begin Text

I occasionally receive e-mail messages from people asking me if I think that it is a good idea for them to cluster...
their Exchange Servers. In environments in which high availability is a requirement, I believe clustering is a good idea. However, before you jump blindly into clustering, you need to know what you're getting yourself into.
There's a common misconception that installing Exchange onto a cluster is no different than installing Exchange onto a single server. In reality, however, the process is quite different.
Clustered environments make use of virtual servers. A virtual server is basically a logical server that is node independent. An application, such as Exchange, is assigned to a virtual server, which is running on a specific clustered node. If the node fails, the virtual server is moved to another node in the cluster. The client is never aware of the failure (aside from a brief interruption in service) because they are communicating with a portable, virtual server rather than a physical server.
Step 1: Get some training. Because of the inherent complexities in setting up and maintaining a clustered Exchange environment, I strongly recommend getting some cluster-specific training prior to beginning the implementation.
Step 2: Choose Microsoft compatible hardware. Plan carefully when choosing your cluster hardware. You need to make absolutely sure that the hardware you choose is on Microsoft's hardware compatibility list. Although it's always a good idea to look at the hardware compatibility list, it's very common to see Windows running perfectly well on non-certified compatible hardware. Even so, guaranteeing hardware compatibility is absolutely essential for a clustered environment because of the unique demands being placed on the hardware.
Step 3: Select the hardware work horses. Another thing to consider when choosing your hardware is performance. Remember that clustering is different than network load balancing. In a clustered environment, one server handles the entire workload, while the other just waits to take over if necessary. The hardware that you choose must be capable of comfortably handling all of the demands that Exchange places on it, while still leaving resources available for the clustering service to use and to accommodate future growth.
Step 4: Redundancy is a good thing. Another consideration when choosing your clustered hardware is redundancy. Think about it this way: You are thinking about installing a cluster as a way of providing high availability. Why not guarantee even higher availability by building as much redundancy as possible into each of the cluster's nodes? By building redundancy into each node, you reduce the chances of a failover ever happening, which is a good thing. Depending on your configuration, failovers can keep your server online, but preparing to bring the failed server back online can get really messy. Believe me when I say that you really want to prevent a failover from ever happening if you can.

end Text
begin Data lines

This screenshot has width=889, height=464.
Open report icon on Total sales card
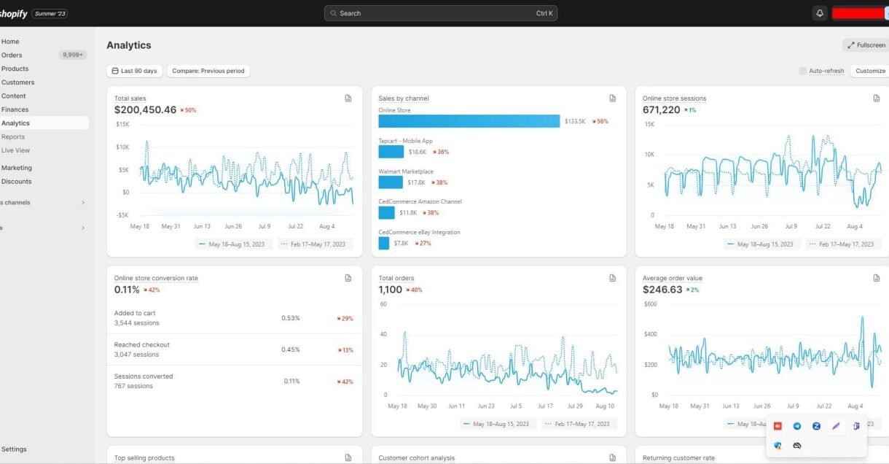(348, 98)
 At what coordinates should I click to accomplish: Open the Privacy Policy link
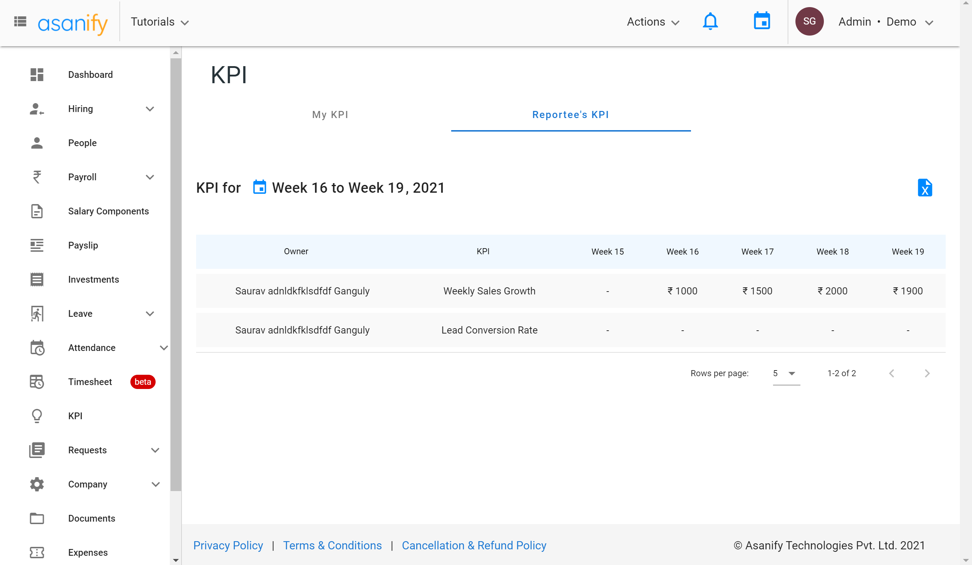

end Data lines

**What you need to do:**
- A) In the text on clustering Exchange Servers, what happens to the virtual server when the node it runs on fails?
- B) Write the next part of the text on clustering Exchange Servers, starting after its final sentence.

**Task-by-task outputs:**
- A) It is moved to another node in the cluster.

- B)
Step 5: Variety is not a good thing. Make sure you select identical hardware for each node. I have seen instances in which someone has made a cluster work with dissimilar hardware, but the cluster seems to be more stable when identical hardware is used. This is especially true of the cluster's NIC cards. All NICs should be of the same make and model and should have the same firmware version. You should also use the same NIC driver across all nodes.
Step 6: Remember that Exchange is not self contained. If you really want to prevent Exchange failures, then you must understand that Exchange isn't entirely self contained. Exchange is very dependant on both domain controllers and on global catalog servers. No where is this more true than in a clustered environment.
For example, imagine that you had a two node Exchange cluster. Now imagine that the network contained two other servers, a domain controller and a domain controller/global catalog server. Now imagine that the global catalog server goes off line. This might not seem like a huge deal at first because Exchange can still access the Active Directory via the other remaining domain controller. However, if DSAccess can't contact a global catalog server, it will cause the System Attendant to fail. If the System Attendant fails, the Information Store will also fail. This will cause the cluster to have a failover, but the failover will not fix the problem because the problem is external to the node.
Step 7: Plan on 2 global catalog servers. A possible solution to avoiding Exchange failures is planning to have at least two global catalog servers on the same network as the Exchange Server. This way, if one Global Catalog fails, Exchange will not crash as a result.
You could even tilt the odds in your favor even more by placing multiple NICs in each Global Catalog server. You could then connect each NIC to a different network segment. That way if a hardware failure causes a communications failure over an entire network segment, the Exchange server could use an alternate segment to continue communicating with the Global Catalog servers.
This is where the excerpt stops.